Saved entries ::

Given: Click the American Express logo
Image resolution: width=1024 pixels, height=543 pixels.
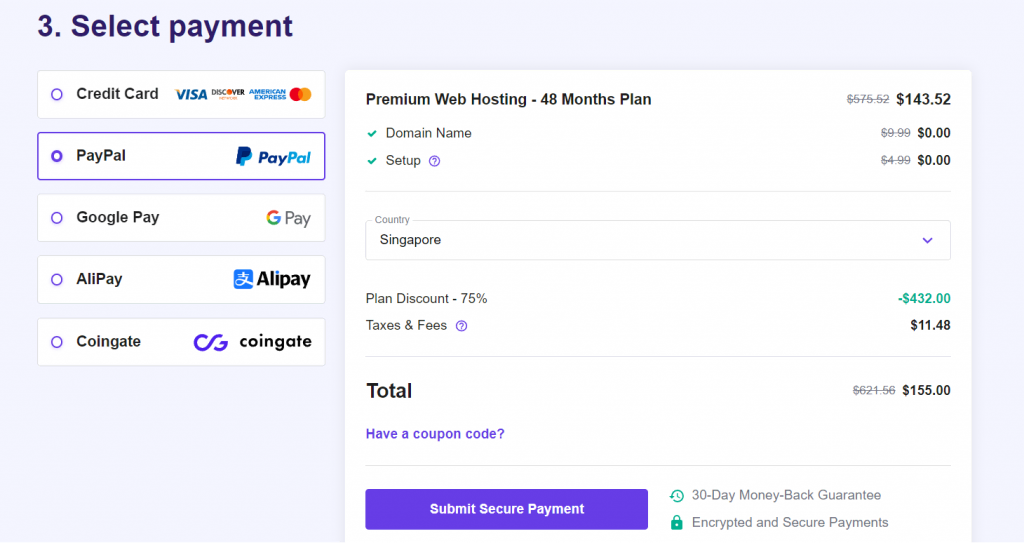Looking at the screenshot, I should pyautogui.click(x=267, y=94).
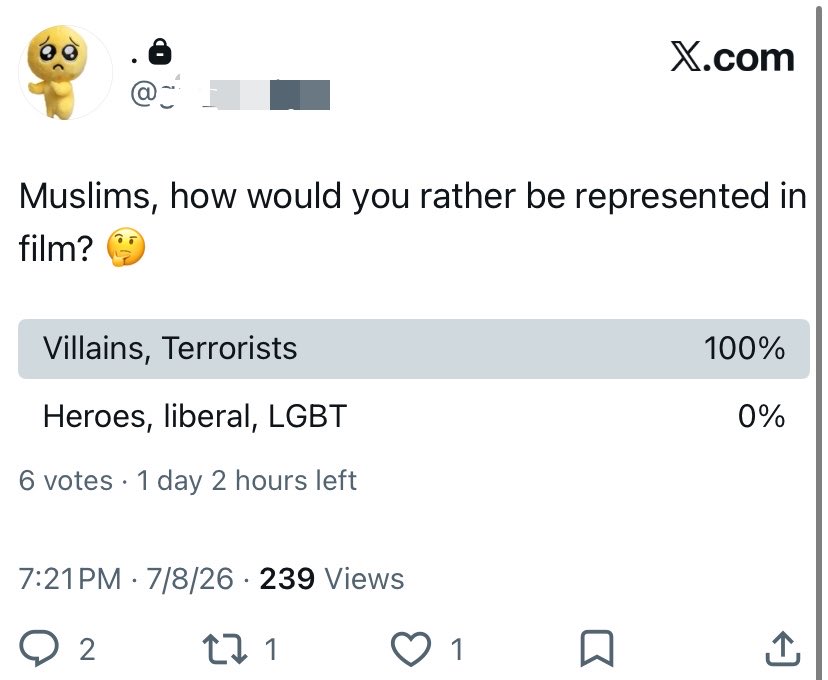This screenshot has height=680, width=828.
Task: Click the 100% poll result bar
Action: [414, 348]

Task description ::
Go through the entries above and output them exactly, without pictures.

Written reply ::
Given: Click the American Express logo
Image resolution: width=1024 pixels, height=543 pixels.
Looking at the screenshot, I should pyautogui.click(x=267, y=94).
This screenshot has height=680, width=828.
Task: Click the 100% poll result bar
Action: [414, 348]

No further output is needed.